>Regarding Yoshie's claims, too true, too true, sadly. I took a
>tenure-track job at a major state university (University of Tennessee)
>with no illusions about all the inane bullshit that goes on in mainstream
>academia, but nonetheless have been astonished by the degree
>to which my putatively left and left-liberal colleagues succumb to the
>aforementioned pressures and publish potentially intriguing and useful
>stuff in sterile journals read only by their orthodox peers (if at all).
it's structural. it's not a matter of moral purity. were they to, individually, buck the system that would only mean they wouldn't get tenure.
i used to tell my students i'd give them all As. YAY! they'd say. Then I'd ask them what would happen if all students taking courses in the soc dept got all As. YAY! they'd say. What about the entire uni? YAY! they'd say.
and btw, I'd ask, do you really think future employers are going to look at your GPA or at the name of the uni you went to? seed planted.

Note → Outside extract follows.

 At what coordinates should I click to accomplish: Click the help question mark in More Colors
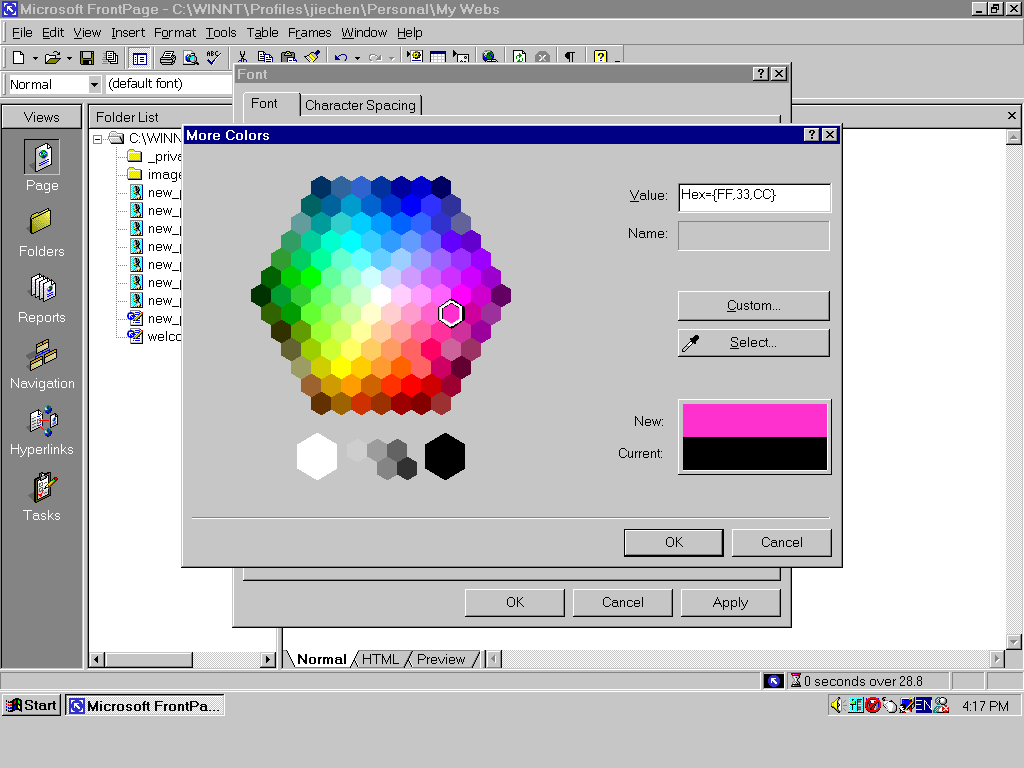[812, 135]
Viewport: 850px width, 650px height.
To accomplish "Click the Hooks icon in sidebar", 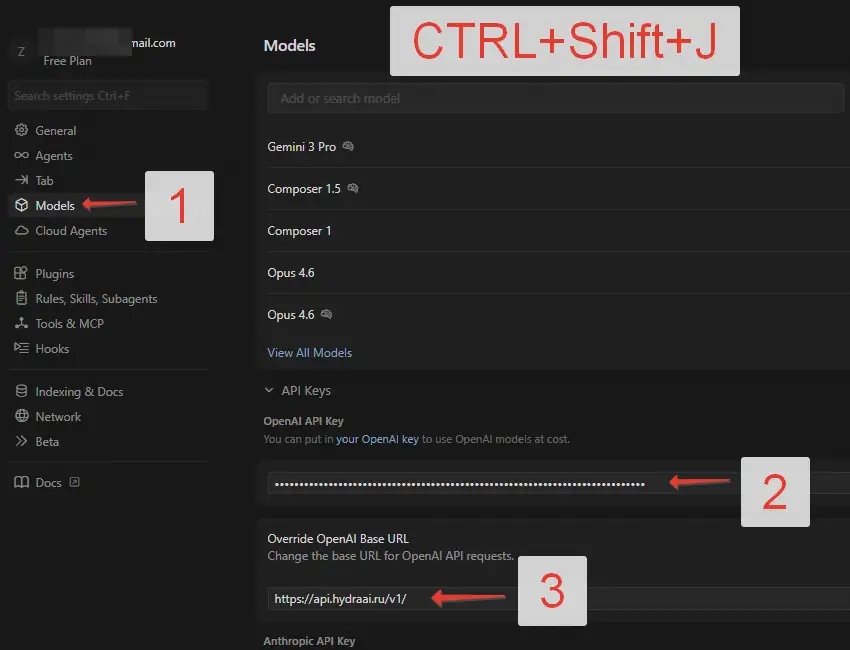I will [x=21, y=349].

So if all ABC Uni student rec'd As, what would be the rep of that uni in 5-10 years?
oh, they'd say.
leaving aside the fact that i think mainstream methodologies, by themselves, are part of the problem, i think there IS a role for doing research read only by a narrow faction of interested, academic others. it can be translated by people using that research to build arguments. it can be used in meta-theories. it can be used as the basis for popular articles and books. there's a division of labor.
this is one of the reasons why I reject carrol's arguments here. everyone is not going to be pounding the streets doing activist work. some people are going to do other things: journalism, research, donating money, building think tanks, holding workshops, attending them, being models to others in their work/faith/social communities. being an activist tends to require a certain lifestyle and not everyone can obtain those lovely conditions for the entirety of their lives.
books, articles, radio programs, alternative media, etc., these are ways of cultivating the soil, preparing it for the growth.
academia is not where we are going to get material ready made for mass distribution. for that we need people to mediate between academia and the relatively more popular press. but these mediators need to understand the science. otherwise, they make ridiculous mistakes--like Michael Moore.
has anyone else noticed the increase in the use of PR techniques to widely circulate research findings? is it just my imagination that more of that is going on? or has it always been this way?